● Text provided
========================================

OO248 - ROLE OF IL-1Β IN THE SYNAPTIC DYSFUNCTION INDUCED BY RECURRENT HERPES SIMPLEX VIRUS TYPE-1 REACTIVATIONS IN THE ADULT MICE BRAIN (ID 1401)
Abstract
Aims
A growing body of evidence suggests that HSV-1 infection is a risk factor for Alzheimer’s disease (AD). We recently developed a mouse model of multiple Herpes Simplex Virus Type-1 (HSV-1) replications within the brain showing typical AD hallmarks that include increased proinflammatory cytokine levels. Here, we investigated the contribution of Interleukin 1beta (IL-1β) increment to the HSV-1-induced synaptic dysfunction.
Methods
HSV-1 was inoculated via lip scarification in 1-month-old male C57/Bl6 mice. After two thermal stresses inducing virus reactivation, the AD-like phenotype was studied by electrophysiology, biochemistry, molecular biology and Real-Time PCR.
Results
In HSV-1-infected mice we found increased levels of IL-1β (20.9 ±1.1 vs. 5.8 ±2.1 pg/mg in mock-infected mice, p<0.05) that correlated with synaptic dysfunction assesses by deficits of: i) long-term potentiation (LTP) at CA3-CA1 hippocampal synapses; ii) pre- and post-synaptic proteins; iii) dendritic spine density in hippocampal neurons; iv) expression of plasticity-related genes. These effects were associated with enhanced mRNA levels of two transcriptional repressors, MeCP2 and REST (+5.5±1.4 and +3.0±0.8 fold increase vs. mock-infected mice, respectively; p<0.05). Of note, treatment of infected mice with the interleukin receptor antagonist, anakinra (30 mg/Kg i.p.): i) ameliorated LTP (78.7±12.6 vs. 58.2±7.9% without anakinra, P<0.05); ii) rescued the expression of synaptic proteins and dendritic spine density; iii) counteracted the HSV-1-induced increases in MeCP2 and REST at both mRNA and protein levels.
Conclusions
Our results suggest that IL-1β-activated pathways involving upregulation of MeCP2 and REST contribute to an AD-like phenotype in C57/Bl6 mice subjected to multiple HSV-1 reactivations in the brain.

========================================

Stored data entries:
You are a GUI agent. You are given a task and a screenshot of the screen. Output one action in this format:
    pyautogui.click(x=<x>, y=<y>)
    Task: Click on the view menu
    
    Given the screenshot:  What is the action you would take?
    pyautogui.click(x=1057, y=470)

========================================

● Problems to solve
A) In the abstract, what dose of anakinra was given to the infected mice?
B) Copy the part of the abstract that begins at the words "Conclusions" and stops after the words "in the brain.".

● Answers given
A) 30 mg/Kg, given i.p.

B)
Conclusions
Our results suggest that IL-1β-activated pathways involving upregulation of MeCP2 and REST contribute to an AD-like phenotype in C57/Bl6 mice subjected to multiple HSV-1 reactivations in the brain.